• **WRITTEN PROBLEM 1**:
Using the article on the 1937 Ball State Cardinals football team, decide whether each statement below agrees with it, answering yes or no and quoting the deciding words: (a) The team finished fourth out of 15 teams in the IIC. (b) The 1937 season was John Magnabosco's second as head coach. (c) The Cardinals shut out four of their eight opponents.

• **SOURCE TEXT**:
- Conference: Indiana Intercollegiate Conference
- Record: 5–2–1 (5–1–1 IIC)
- Head coach: John Magnabosco (3rd season);
- Home stadium: Ball State Athletic Field

= 1937 Ball State Cardinals football team =

American college football season

The 1937 Ball State Cardinals football team was an American football team that represented Ball State Teachers College (later renamed Ball State University) in the Indiana Intercollegiate Conference (IIC) during the 1937 college football season. In their third season under head coach John Magnabosco, the Cardinals compiled a 5–2–1 record (5–1–1 against IIC opponents), finished in fourth place out of 15 teams in the IIC, shut out four of eight opponents, and outscored all opponents by a total of 135 to 38. The team played its home games at Ball State Athletic Field in Muncie, Indiana.

• **MATERIALS PROVIDED**:
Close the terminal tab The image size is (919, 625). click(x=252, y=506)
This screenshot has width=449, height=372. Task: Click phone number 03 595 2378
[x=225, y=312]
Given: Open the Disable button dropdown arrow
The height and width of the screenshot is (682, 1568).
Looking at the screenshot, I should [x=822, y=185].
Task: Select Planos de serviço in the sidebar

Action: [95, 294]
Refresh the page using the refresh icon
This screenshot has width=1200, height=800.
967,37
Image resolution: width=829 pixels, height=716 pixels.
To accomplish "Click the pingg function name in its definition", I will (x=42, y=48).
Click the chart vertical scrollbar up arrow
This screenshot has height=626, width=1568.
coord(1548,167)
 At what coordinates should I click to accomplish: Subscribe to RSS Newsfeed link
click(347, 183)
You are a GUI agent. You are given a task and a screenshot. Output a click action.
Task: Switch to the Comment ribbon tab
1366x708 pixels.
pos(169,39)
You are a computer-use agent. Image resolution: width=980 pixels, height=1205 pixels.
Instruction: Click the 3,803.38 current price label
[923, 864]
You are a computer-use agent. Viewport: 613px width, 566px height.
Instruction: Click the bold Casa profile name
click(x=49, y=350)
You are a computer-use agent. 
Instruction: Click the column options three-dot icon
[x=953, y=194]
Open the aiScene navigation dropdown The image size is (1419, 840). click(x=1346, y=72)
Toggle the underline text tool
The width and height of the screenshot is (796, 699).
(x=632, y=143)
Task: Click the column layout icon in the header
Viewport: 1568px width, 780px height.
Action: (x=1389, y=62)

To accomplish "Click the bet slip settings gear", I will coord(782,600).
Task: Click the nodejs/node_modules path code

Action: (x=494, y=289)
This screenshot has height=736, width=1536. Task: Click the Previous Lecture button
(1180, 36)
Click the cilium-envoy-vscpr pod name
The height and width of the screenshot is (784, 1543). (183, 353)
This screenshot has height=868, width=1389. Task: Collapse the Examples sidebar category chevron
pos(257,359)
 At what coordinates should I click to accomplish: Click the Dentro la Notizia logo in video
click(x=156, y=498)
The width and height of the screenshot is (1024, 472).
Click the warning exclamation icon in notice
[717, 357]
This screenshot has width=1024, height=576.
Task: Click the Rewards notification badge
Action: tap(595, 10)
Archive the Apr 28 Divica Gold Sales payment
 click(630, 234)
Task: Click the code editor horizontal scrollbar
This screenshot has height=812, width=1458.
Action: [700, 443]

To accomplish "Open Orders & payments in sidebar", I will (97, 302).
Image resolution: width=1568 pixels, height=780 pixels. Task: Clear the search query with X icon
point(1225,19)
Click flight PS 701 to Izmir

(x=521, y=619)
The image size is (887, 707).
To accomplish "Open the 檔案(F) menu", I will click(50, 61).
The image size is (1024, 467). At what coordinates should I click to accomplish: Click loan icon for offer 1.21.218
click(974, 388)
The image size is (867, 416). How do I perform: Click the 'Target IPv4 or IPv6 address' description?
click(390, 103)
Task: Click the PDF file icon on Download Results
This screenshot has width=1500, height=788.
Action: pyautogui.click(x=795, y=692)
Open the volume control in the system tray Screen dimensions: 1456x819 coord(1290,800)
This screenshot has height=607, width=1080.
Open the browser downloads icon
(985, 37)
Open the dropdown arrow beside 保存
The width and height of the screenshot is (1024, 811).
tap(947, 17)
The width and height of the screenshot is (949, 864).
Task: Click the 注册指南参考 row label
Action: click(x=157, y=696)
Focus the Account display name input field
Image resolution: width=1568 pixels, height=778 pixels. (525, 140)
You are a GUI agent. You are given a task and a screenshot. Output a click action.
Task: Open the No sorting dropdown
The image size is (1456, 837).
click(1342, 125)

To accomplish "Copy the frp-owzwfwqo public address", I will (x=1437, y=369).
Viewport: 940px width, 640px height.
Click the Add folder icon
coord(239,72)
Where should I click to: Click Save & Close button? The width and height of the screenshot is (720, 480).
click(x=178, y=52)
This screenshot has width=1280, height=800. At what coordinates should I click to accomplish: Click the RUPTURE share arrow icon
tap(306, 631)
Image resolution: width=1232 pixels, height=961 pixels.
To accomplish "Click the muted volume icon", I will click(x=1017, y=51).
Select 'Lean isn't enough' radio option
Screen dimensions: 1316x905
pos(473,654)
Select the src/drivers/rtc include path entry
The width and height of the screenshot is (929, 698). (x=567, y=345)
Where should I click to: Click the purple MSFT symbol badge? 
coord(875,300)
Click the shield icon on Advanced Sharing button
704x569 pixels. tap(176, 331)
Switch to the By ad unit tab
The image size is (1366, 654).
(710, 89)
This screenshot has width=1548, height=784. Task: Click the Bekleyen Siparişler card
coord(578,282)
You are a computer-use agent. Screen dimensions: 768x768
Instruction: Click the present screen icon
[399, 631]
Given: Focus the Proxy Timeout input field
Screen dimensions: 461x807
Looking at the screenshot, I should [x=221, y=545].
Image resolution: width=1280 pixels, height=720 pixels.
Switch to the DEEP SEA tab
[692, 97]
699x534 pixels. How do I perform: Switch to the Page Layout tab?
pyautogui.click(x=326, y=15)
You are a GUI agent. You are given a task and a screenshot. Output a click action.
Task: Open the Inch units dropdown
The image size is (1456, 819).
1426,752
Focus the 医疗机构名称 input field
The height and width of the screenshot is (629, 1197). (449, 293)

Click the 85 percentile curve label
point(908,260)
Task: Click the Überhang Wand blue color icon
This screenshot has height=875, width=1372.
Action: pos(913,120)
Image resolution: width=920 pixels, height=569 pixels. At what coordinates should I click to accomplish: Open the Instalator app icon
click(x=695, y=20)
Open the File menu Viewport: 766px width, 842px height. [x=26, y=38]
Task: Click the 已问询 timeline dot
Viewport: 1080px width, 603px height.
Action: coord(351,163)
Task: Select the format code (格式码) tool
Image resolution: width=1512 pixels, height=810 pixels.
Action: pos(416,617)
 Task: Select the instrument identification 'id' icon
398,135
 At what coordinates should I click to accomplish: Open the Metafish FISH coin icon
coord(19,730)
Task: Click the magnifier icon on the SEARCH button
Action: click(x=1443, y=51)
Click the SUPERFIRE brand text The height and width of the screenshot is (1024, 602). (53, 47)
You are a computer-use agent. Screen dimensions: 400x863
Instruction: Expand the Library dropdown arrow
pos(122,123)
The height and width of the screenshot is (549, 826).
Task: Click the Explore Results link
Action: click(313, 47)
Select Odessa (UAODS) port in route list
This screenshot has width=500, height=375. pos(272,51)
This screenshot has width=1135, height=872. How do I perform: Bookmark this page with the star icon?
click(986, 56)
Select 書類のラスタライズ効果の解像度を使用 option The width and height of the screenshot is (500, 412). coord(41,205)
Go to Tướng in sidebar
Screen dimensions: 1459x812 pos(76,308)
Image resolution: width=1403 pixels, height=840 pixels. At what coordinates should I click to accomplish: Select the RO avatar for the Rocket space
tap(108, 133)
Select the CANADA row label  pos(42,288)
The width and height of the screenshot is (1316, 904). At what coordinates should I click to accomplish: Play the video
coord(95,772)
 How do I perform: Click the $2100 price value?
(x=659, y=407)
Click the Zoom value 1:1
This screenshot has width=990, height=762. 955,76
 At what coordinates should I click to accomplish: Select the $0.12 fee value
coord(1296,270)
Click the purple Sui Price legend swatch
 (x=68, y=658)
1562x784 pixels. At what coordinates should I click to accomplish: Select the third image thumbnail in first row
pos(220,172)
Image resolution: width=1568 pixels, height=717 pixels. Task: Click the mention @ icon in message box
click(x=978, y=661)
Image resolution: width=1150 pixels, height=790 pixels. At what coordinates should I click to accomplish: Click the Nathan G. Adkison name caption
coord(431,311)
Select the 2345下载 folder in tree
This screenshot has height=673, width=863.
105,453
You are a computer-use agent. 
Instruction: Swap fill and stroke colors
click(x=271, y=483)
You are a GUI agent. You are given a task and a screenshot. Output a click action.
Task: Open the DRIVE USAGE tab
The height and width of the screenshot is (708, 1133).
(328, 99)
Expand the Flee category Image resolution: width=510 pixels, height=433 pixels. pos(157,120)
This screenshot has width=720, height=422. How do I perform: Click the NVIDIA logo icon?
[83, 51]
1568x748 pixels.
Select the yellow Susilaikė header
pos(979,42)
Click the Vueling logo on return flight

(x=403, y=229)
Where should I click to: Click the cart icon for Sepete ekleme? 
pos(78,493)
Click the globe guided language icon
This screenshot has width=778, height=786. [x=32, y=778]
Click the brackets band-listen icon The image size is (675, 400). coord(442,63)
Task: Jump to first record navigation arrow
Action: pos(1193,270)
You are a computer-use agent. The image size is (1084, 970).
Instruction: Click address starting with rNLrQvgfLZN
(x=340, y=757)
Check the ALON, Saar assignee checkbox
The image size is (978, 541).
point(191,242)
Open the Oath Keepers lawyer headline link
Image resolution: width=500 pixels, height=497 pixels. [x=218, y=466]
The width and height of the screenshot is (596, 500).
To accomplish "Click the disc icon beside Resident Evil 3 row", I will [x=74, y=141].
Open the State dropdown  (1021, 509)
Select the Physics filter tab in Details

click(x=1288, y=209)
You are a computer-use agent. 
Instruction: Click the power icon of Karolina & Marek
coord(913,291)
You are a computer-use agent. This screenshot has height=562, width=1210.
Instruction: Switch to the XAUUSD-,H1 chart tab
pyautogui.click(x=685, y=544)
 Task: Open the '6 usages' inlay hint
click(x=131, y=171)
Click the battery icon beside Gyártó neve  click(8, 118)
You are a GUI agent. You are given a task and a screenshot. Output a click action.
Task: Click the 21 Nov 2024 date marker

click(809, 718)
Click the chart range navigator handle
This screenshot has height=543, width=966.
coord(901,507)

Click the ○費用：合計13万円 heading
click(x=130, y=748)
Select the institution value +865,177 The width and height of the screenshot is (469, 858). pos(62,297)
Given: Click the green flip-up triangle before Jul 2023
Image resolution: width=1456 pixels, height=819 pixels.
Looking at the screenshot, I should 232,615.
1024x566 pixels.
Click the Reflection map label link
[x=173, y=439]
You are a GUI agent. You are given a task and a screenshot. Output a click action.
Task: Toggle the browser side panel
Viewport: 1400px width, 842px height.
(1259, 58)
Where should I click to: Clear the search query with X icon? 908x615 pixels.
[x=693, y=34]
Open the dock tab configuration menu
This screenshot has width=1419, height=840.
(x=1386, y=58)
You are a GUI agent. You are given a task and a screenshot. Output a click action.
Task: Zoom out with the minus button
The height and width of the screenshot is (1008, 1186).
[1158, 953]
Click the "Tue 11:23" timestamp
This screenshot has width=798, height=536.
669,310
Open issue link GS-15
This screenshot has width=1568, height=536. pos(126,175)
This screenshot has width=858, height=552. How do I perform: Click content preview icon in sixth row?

• **WRITTEN PROBLEM 2**:
Reproduce verbatim the part of the records that opens with the line containing "The width and height of the screenshot is (1316, 904)." and closes with the line containing "coord(1296,270)".

• **ANSWER 1**:
(a) Yes: "finished in fourth place out of 15 teams in the IIC"
(b) No: "In their third season under head coach John Magnabosco"
(c) Yes: "shut out four of eight opponents"

• **ANSWER 2**:
The width and height of the screenshot is (1316, 904). At what coordinates should I click to accomplish: Play the video
coord(95,772)
 How do I perform: Click the $2100 price value?
(x=659, y=407)
Click the Zoom value 1:1
This screenshot has width=990, height=762. 955,76
 At what coordinates should I click to accomplish: Select the $0.12 fee value
coord(1296,270)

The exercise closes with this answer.